What happens if target died while it was sleeping?  In general the problem with continuations is that after every suspend point, you have to assume that the entire state of the world changed out from under you, because it very well might have, and make extra sure to check.  The only difference between this and a thread is that you get to control where it suspends, which can be nice because it avoids mutexes and things, but you still have the "other threads might have done something" problem.  They can be used effectively, but you have to be careful about how.  For example, this:

def create_player():
    name = yield name_dialog()
    class = yield class_dialog()
    starting_eq = yield_starting_eq_dialog()
    create_player(...)

is good: you don't care about the state of the world until you're at the end, and you own everything you care about in a way that another thread isn't going to come in and smash.  Also, yes, you can assign values as the result of yield statements.  But irregardless, the key thing is: you have to think about these like threads, and all those concerns apply.  You can't just go apply them to everything and be happy.

In networking land, they're great because in networking land there's not that much shared global state, so you get faster context switches and things and there's no real issue.  They're definitely not slower.  It's just that once you have lots of shared state, you have to do a lot of thinking.  If you do it as finite state machines and stuff instead, the parent game loop can control the order: run all the stuff for physics, run all the stuff for player input, run all the stuff for AI.  But if there's just some coroutine soup, which is what you're proposing I think, it can all just run in some jumbled order and you don't know.  Maybe you unsuspended halfway through a physics update.

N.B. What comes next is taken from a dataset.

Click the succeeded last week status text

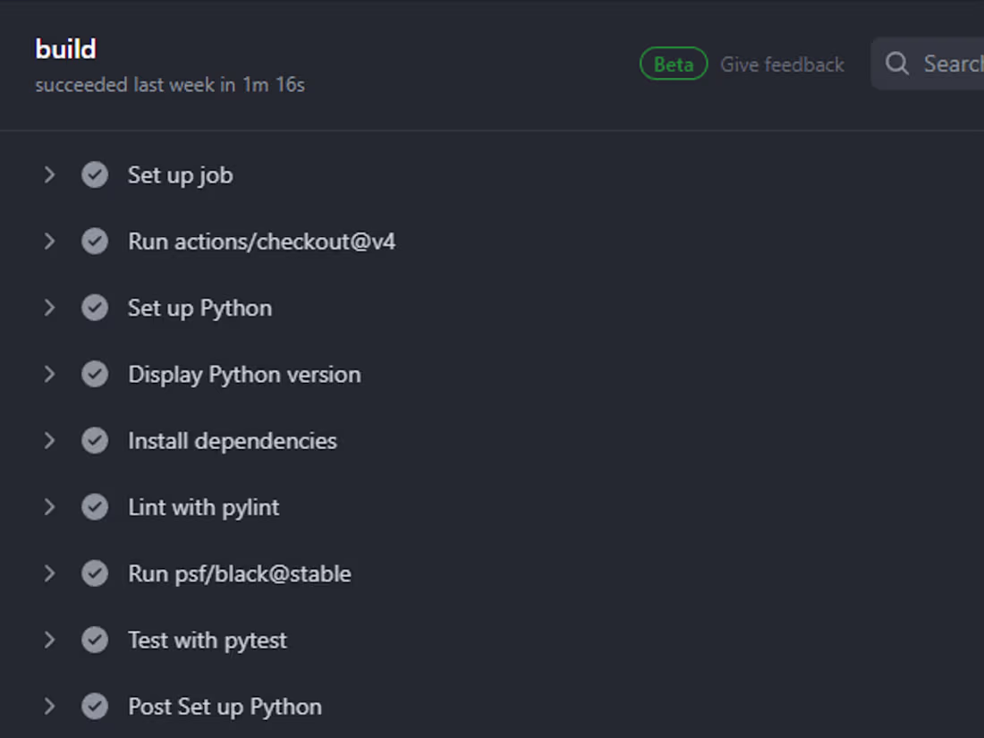point(170,85)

It works out well for Moo because Moo is about room-local state that isn't shared, 99% of the time you just do messages with delays or whatever and then do something at the end.  But in general I wouldn't go "This worked for Moo, therefore..."  If you look around at Moos where someone tried to build a game with them, as opposed to a shared social thing like Lambdamoo, they're even less stable than the C codebases.  It's the perfect example of someone writing something, and then other people taking it waaaaay beyond where it was ever intended to go.  Plus it was done in the 80s, before threads were even really a thing, and before anyone had experience with the things that it chose to do (i.e. I don't think version control was even a thing yet, so "we'll just edit in realtime" seemed amazing).

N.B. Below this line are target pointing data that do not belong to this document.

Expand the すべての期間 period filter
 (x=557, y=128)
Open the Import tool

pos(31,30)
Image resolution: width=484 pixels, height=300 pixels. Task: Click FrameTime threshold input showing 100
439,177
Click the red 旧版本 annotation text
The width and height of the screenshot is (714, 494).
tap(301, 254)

For docs, you need to figure out how to get Synthizer not importing on Linux or something: I doubt readthedocs or whatever will let you apt install stuff, so even if I fix that story you're likely to still be kind of stuck.  As I said manylinux1 will probably happen eventually but key word on eventually; even once it's building on Linux, manylinux1 is kind of special.  There has to be some Python way to deal with this, I just don't know what it is.